Task 6: Turn on auto-instrumentation with zero span code¶

Problem. Stand up a single HTTP service (Flask, Express, or a Servlet app) and get every inbound request traced without writing a single span, using auto-instrumentation.

Starting point. A minimal HTTP "hello" server with no OTel code.

Constraints. - Java: run under -javaagent:opentelemetry-javaagent.jar, no code change. - Python: opentelemetry-bootstrap -a install then run with opentelemetry-instrument python app.py. - Node: a tracing.js preloaded via node --require ./tracing.js app.js using getNodeAutoInstrumentations(). - OTEL_SERVICE_NAME set; OTLP endpoint pointed at your backend.

Hints. - The auto-instrumentation creates the SERVER span for each request and (in later tasks) injects/extracts propagation for you. - If nothing appears, confirm the instrumentation for your framework is actually installed (opentelemetry-bootstrap output lists them).
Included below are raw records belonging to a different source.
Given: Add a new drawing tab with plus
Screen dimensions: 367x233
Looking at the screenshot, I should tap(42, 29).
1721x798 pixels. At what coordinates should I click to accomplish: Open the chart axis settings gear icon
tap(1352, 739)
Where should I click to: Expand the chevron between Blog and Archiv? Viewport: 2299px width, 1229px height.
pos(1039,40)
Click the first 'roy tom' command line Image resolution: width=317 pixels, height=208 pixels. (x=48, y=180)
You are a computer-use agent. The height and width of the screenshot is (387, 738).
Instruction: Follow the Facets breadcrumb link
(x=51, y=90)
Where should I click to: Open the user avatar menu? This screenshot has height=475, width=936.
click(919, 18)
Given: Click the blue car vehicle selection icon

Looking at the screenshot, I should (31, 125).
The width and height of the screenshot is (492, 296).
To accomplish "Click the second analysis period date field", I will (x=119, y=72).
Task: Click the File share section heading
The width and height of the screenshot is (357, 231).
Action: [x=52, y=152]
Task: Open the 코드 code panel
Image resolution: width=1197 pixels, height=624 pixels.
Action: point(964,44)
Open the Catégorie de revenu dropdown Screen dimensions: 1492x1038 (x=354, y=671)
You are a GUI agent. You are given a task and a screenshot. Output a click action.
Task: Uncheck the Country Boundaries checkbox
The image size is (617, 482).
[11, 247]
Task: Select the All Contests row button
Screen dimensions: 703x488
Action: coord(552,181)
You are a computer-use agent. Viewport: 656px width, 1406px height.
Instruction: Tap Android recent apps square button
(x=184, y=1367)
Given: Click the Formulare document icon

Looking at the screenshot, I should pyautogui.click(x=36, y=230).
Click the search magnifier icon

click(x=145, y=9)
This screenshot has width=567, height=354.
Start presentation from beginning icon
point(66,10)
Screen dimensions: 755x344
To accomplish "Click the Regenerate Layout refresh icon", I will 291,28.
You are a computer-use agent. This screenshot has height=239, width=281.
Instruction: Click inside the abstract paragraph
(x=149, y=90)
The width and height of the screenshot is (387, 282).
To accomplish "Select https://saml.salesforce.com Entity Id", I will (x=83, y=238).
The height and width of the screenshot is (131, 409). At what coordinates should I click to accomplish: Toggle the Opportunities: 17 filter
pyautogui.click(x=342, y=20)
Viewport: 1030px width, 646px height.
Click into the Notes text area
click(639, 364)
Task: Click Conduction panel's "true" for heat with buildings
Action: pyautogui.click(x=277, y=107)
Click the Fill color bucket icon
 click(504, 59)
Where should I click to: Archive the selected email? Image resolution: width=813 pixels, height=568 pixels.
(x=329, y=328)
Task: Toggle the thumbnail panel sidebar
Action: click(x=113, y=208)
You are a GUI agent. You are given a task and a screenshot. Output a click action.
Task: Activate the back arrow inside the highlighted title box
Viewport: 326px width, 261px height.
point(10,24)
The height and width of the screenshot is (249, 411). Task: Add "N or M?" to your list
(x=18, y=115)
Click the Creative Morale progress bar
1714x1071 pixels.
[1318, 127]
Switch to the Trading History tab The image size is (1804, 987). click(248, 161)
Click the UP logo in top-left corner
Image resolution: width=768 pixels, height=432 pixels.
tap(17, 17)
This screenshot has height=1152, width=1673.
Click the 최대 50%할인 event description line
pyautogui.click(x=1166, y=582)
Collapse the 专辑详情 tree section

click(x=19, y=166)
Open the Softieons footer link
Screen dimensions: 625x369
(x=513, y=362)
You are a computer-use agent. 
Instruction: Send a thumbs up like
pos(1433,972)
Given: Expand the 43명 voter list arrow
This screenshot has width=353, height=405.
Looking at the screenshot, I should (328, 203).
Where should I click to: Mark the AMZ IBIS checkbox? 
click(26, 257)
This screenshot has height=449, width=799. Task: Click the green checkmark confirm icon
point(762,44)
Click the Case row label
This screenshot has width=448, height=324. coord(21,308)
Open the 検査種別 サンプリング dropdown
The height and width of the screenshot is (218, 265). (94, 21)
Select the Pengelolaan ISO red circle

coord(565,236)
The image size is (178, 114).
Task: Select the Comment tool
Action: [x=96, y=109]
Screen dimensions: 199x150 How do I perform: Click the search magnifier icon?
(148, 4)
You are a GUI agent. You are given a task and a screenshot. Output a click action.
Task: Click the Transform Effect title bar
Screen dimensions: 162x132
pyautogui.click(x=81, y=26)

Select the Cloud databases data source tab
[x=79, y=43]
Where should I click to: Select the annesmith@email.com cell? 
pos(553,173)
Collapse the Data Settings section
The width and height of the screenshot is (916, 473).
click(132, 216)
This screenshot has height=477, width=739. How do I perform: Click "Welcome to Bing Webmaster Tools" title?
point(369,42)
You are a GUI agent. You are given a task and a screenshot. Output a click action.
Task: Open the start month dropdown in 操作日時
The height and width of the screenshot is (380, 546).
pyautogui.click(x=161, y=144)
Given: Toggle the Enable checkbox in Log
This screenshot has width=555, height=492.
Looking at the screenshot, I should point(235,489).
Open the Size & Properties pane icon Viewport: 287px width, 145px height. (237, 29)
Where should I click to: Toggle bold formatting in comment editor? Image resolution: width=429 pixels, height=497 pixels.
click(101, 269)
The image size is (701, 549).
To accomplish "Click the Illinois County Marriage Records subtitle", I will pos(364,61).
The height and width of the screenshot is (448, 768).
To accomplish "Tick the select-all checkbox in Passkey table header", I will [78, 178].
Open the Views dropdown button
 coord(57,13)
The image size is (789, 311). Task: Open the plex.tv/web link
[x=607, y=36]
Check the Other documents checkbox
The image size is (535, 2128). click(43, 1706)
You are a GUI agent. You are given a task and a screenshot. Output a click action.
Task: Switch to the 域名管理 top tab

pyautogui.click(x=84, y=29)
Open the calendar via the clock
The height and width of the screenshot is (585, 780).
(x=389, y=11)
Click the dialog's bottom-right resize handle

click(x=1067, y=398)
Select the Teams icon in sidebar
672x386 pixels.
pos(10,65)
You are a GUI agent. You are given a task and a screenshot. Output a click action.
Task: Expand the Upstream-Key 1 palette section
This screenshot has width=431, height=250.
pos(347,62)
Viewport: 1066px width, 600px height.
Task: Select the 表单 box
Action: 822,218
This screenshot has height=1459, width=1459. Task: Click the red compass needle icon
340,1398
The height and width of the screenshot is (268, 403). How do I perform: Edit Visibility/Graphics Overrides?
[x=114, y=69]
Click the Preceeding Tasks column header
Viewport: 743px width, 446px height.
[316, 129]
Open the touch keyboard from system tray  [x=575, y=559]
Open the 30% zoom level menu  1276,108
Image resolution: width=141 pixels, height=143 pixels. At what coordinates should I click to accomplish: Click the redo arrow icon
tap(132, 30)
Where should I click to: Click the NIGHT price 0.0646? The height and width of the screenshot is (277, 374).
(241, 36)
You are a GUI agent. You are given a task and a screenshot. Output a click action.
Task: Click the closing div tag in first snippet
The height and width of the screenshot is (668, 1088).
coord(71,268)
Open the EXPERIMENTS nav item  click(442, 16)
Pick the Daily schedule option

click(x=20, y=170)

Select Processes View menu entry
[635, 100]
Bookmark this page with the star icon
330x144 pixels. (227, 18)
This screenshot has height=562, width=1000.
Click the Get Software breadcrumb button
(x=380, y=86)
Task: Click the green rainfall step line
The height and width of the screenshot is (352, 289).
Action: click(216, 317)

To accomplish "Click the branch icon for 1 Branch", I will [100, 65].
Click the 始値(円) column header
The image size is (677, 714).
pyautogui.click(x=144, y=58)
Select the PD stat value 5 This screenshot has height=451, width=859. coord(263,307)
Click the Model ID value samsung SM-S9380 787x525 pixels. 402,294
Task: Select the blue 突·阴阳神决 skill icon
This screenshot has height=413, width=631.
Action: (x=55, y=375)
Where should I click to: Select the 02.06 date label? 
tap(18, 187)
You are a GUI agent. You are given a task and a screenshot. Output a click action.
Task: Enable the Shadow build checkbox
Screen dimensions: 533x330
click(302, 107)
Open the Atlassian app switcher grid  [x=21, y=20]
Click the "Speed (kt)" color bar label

Acceptance criteria. - [ ] Every curl to your endpoint produces a SERVER span in the UI — and you wrote no span code. - [ ] The span carries semantic-convention HTTP attributes (method, route, status code).

Stretch goals. - Hit a path with a query string containing ?token=secret. Check whether the auto-instrumentation captured it as an attribute. If it did, that's a PII finding you'll fix in Task 12.

Core¶

These tasks are 1-to-3 hours each. They are the substance of tracing: keeping one trace whole across a network boundary, mixing auto and manual instrumentation, and wiring trace IDs into logs. If you can do all of them comfortably, you're solidly at the middle level.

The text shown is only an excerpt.